"This is unlike where a police station has a request by a staff officer for documents. In that circumstance, clearly the officer would, if not searching for documents, be performing other functions. It is a diversion of those functions that the section is referring to. It cannot be that a person from the respondent’s FOI department when working on an FOI request is being diverted from other functions... To interpret the section otherwise would be to deny the word “other” plays any part in interpreting the section. That is, the word “other” would be given no meaning."
23 In my view, the questions of law raised in this appeal can be resolved by reference to the words in s 25A(1) and (2) of the Act. The meaning of the words ’other operations’ in sub-s (1) is to be ascertained by reference to the words at the beginning of the sub-section, which concern ‘a request’, and permit the agency (or Minister) to refuse to grant access to documents in accordance with ’the request’ without having caused the processing of ’the request’ to have been undertaken, if the agency (or Minister) is satisfied of the matters that follow. Those words refer to a particular request. Dealing with or processing ’the request’ is one of the operations of the agency. Its ’other operations’ are all of the other things that it does, including dealing with and processing other FOI requests. Such a construction is supported by sub-s (2), which in my view makes plain that the performance of the relevant tasks by any of the resources of the agency, including by FOI officers or specialists, are to be taken into account.
24 The obligation to comply with the Act is an important obligation of an agency. If, by reason of the voluminous nature of a particular request, an agency’s ability to process other FOI requests is impaired, there is no reason why that should be ignored in applying s 25A(1).

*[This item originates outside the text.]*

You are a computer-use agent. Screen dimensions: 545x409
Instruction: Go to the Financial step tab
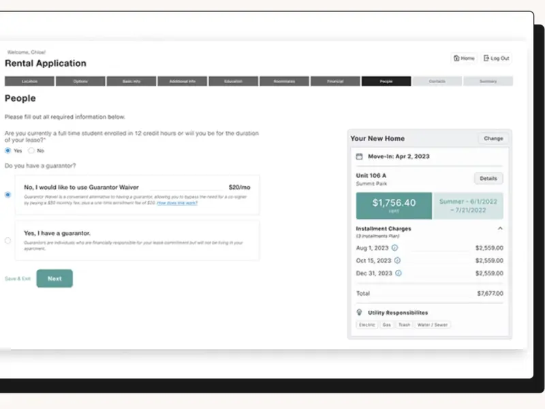click(x=335, y=81)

25 Accordingly, the Tribunal ought to have taken into account the time that would have to be spent by the FOI unit to process the Request when deciding whether processing the Request would substantially and unreasonably divert the resources of Victoria Police from its other operations.
32 The requirements of s 25A(1) are not easily satisfied. In Secretary, Department of Treasury and Finance v Kelly, Ormiston JA held that s 25A(1) should only be applied to a “clear case” of substantial and unreasonable diversion. The Court was referred to a decision of the New South Wales Administrative Decisions Tribunal, Chapman v Commissioner of Police, which conveniently summarised some of the Tribunal decisions in which s 25A(1) had been successfully invoked. The three matters referred to involved thousands of pages of documents and a commitment of the available officers’ time in the order of “years”, “15 – 16 months” and “between 15 and 30 weeks”.
33 Victoria Police has processed two requests from Mr McIntosh for police rosters in the recent past. In relation to one of those requests, in McIntosh v Victoria Police, Judge Harbison concluded that Victoria Police could not avail itself of s 25A(1)(a), notwithstanding that the request was for police rosters for two pay periods rather than one.
34 On its face, it seems unlikely that a commitment of 55 hours to process the Request would involve a diversion of Victoria Police resources sufficient to satisfy the requirements of s 25A(1)(a). However, without the benefit of the evidence before the Tribunal, including as to the competing demands on the time of the persons who will necessarily be involved in processing the Request, it is nonetheless difficult to conclude that the decision would not have been different had it been based on an estimated commitment of resources of 55 hours rather than 25 hours.